Sponsored by the Corcoran Group, the Brooklyn Daily Eagle and Ashaway Racquet Strings, the Weymuller U. S. Open has a much different feel from its immediately prior version, as even at that relatively recent time both Bailey and Pohrer, who have reached major-tournament finals in the intervening nine months, were just returning to action after long absences due to serious knee injuries and hence considered unknown quantities. Pamela Nimmo was still on the road back from a serious deep-vein thrombosis in her lung that hospitalized her for weeks, Beaver was in the midst of her own illness-caused season-long hiatus and talented young players like Egypt's Omneya Abdel-Kawy, South African Annelize Naude and Mexico's Samantha Teran were still seeking their first senior-level breakthrough wins.
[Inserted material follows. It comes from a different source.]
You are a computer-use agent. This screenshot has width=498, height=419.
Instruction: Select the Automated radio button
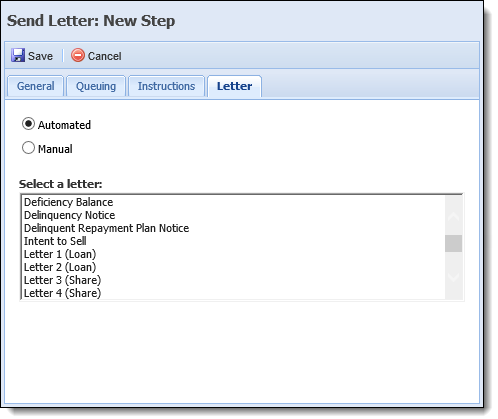(x=28, y=124)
By contrast, Pohrer, the second seed, and Bailey come into this event with big results and justifiably big hopes, Nimmo, the first seed in the qualifier and the best player on Scotland's formidable team, and Beaver are fully healthy and at the top of their games, Naude and Teran both won important tournaments and Kawy has wowed everyone with her talent and moxie. A top finish in this WISPA 2002 curtain call will go a long way to insuring one of the eight available places in the 2003 Grand Prix Finals next April, and this allure combined with the prestige of this championship and substantial purse should make for a very dynamic week's worth of play on the host club's pair of glass-wall exhibition courts.